それにもかかわらず、世界的に有名な建築物や食文化があるのは、世界最先端のテクノロジーをいち早く取り入れ、国をあげて挑戦していく文化があるからと、現地の方々との交流の中で、感じました。

元々、禿げ上がった土地を、半ば強制的に独立させられたシンガポール。

埋め立てることで徐々に国土を拡大するとともに、人口的に植えられた植物の育成にも、多くのテクノロジーが活用され、良くも悪くも虫が少ない!

空港から出ると、緑あふれる景観が広がる

自然災害がほぼないことから、見たこともないような独創的にデザインが施されたビルの数々は、遠目で見ていても、好奇心を駆り立てました。

一方、ほぼ毎朝、気温が上がりきる前に街中を10kmほど走っていましたが、とても近代的なビル群を抜けると、まだまだ手付かずの緑地が広がり、開発真っ只中。この小国の挑戦は、まだまだ続くのでしょう。

■資源はないけどVISIONはある

シンガポールの急激な高度成長。

その要因はなんといっても、建国の父と言われ、今でも多くのシンガポール人たちに支持されていると言われる、リー・クアンユー氏が実行した、下記の3つの事柄が、大きく影響したとのこと。

1.当時は当然のように横行していた「賄賂」を絶対認めないということを実行

2.人種と宗教の自由の実現を目指した法律を整備した

3.政府機関を組織から築き上げることで、ベストな人事を実行した

今では当たり前のことばかりかもしれませんが、1965年の独立当時は、画期的なアクションだったのでしょう。

近代的なビル群、、、皆さんのイメージされるシンガポールの夜景

これらの取り組みを貫き通せたのは、彼が「小さな国でも、人々が勤勉で高度な教育を受け、清潔で安全な社会を作れば、世界で成功できる」という明確なVISIONを掲げ、それを国民みんなが信じ、動いたからに他ならないと考えています。

リー・クワンユー氏亡き後も「30 by 30※」のような、資源のない中で、いかに自給率を上げていくかという大きく難しい課題について、国をあげてチャレンジする姿勢が、この国には根付いていました。

※30 by 30・・・2019年に計画された、「2030年までに食料自給率を3倍にすることで、国民の栄養需要の30%を、自国で生み出せるようにする」取り組み。これによって食料の輸入依存度を減らすことを目指す。

■挑戦なきところに成長なし

できない理由を見つけるより、どうすればできるかを導き出す姿勢が、この国にはあるなと感じました。

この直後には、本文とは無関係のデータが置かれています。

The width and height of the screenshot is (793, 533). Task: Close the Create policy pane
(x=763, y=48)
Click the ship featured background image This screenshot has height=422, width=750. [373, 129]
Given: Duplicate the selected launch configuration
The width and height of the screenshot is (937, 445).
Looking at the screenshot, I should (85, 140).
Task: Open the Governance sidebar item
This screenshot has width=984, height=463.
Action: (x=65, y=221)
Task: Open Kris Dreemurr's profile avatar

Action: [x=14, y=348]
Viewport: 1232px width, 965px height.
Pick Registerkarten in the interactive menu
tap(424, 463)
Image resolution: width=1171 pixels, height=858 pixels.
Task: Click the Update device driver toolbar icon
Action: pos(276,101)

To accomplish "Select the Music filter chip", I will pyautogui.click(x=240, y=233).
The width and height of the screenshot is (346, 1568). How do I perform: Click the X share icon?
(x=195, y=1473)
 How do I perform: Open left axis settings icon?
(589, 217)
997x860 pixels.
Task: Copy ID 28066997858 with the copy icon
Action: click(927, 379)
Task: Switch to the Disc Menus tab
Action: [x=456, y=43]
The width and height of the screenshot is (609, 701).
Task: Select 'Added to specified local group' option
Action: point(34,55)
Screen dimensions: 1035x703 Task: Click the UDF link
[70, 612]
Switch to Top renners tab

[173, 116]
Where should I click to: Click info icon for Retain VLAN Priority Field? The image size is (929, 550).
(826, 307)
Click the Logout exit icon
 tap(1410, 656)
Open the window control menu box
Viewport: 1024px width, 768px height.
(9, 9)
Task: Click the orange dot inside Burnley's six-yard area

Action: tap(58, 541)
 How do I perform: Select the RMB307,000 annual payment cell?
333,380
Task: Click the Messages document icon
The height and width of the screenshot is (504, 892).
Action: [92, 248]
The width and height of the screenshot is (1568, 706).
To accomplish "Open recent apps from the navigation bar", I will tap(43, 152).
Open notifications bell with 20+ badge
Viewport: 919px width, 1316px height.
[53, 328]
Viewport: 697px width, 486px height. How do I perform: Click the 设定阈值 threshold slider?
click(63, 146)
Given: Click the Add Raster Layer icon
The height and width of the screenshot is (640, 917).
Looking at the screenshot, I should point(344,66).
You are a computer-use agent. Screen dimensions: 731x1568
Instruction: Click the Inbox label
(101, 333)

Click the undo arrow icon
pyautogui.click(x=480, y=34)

その象徴とも言える場所を、二つ紹介したいと思います。

一つ目がone-north(ワンノース)。

赤道から1度北にあるという理由で名付けられたこの施設は、政府が開発した、約200ヘクタールのビジネスパークで、研究開発やハイテク産業の拠点となっています。敷地内には、衣食住働遊が全て揃っており、幅広いテクノロジー関連のプロフェッショナルも常駐していることで、新たな価値を生み出すための要素が、ベストなコンディションで用意されています。

シンガポールは前述の通り、国土が小さく自然資源がない、が故に自国民の教育水準を高めるとともに、他国からの投資の受け入れが、経済発展のために必要と考えられており、このような施設も、世界に向けて開かれています。

ちなみに、法人税率が17%と、世界的に見ても低い水準で設定されていることも、同じ理由です。

今回のツアーで最も印象に残ったone-north。また機会を見て皆様に情報をシェアしたいと思います。

One-northのデザインは、新国立競技場のデザインコンペで一躍有名になったザハ・ハディット氏によるもの

もう一つの注目施設は、先ほどの「30 by 30」を達成するため、国内でも注目を集めている垂直型農業※※を実践しているSKY GREENS。こちらは10年ほど前から、時代の先を見据えて事業を展開している、先進的な企業。

総面積の1%しか農業地区でないシンガポールにおいて、その問題点にいち早く着目しスタートした垂直型農業。こちらの施設では、ただ単に縦に農業をするだけではなく、ゼロカーボンも目指した仕組みで、野菜を作っていました。調べたところによると、世界初の低炭素型水力駆動の垂直型農場を開発した企業。

施設の規模感はそこまで大きくなかったのですが、現地の若い社長さんが、「このシステムを都市部に導入することで、食料自給率向上に貢献し、未来を変える」と目をキラキラさせながらお話しされているのが、印象的でした。

※※垂直型農業(バーティカルファーミング)・・・畑の代わりに建物の中で棚を使い、野菜を育てる新しい農業の形。土地が少ない場所でも多くの野菜を育てられ、水やりや日光も効率よく管理できる。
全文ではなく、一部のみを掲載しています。